Sunday, January 16, 2011

Knowledge Cartographer!

From the website Knowledge Cartography:

The aim of the research [on knowledge cartography] is to extend the cartographic metaphor beyond visual analogy, and to expose it as a narrative model and tool to intervene in complex, heterogeneous, dynamic realities, just like those of human geography. The map, in this context, is not only a passive representation of reality but a tool for the production of meaning. The map is thus a communication device: a mature representation artefact, aware of its own language and its own rhetoric, equipped with it its own tools, languages, techniques and supports. 

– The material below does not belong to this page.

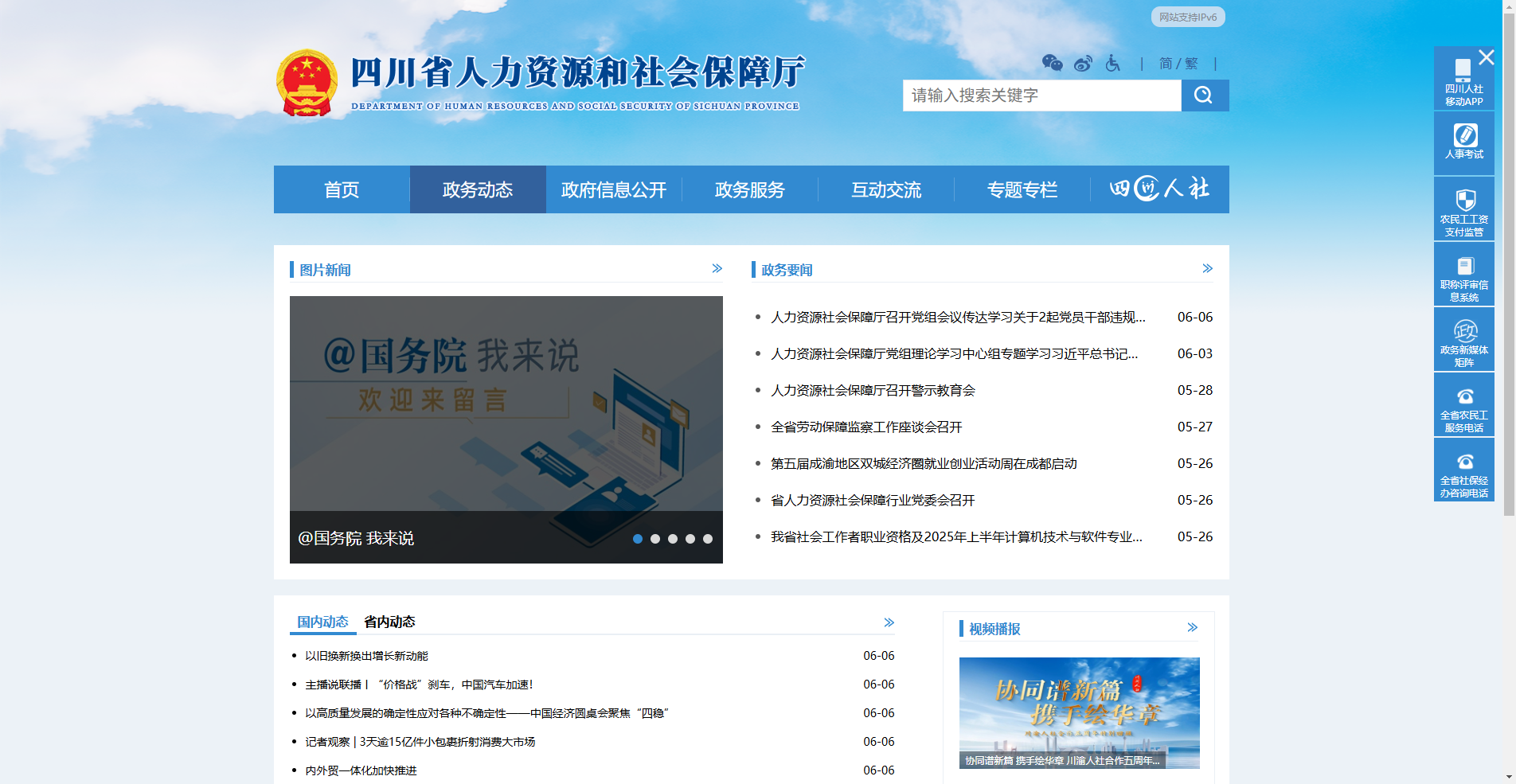Screen dimensions: 1516x784
Task: Open the 农民工工资支付监管 shield icon
Action: pyautogui.click(x=1467, y=199)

The part of this that fascinates me is that in my own attempts to understand the workings of systems that require the use of multi-level models to describe the relationships of the parts of the system to each other, I find myself creating my own internal maps to create an understandable relationship between those parts. Proximity is a measure of similarities between the parts of the system and the map is a narrative that gives the map contextual meaning. Not the narrative, of course, since another context or perspective could rearrange the parts in the map bases on another way of measuring similarities between the parts of the system. Then there are questions about how many dimensions can be represented - or rather how many dimensions have to be ignored or collapsed in order to place the visual map into a 2-D or 3-D representation. 


So if I have thought of myself as a novice knowledge engineer/explorer, now I can think of myself also as a knowledge cartographer. And I can see how this is connected to the work of Katy Börner, who has worked on the ways of visually representing scientific knowledge and who taught a half-day workshop I was privileged to attend a year or so ago.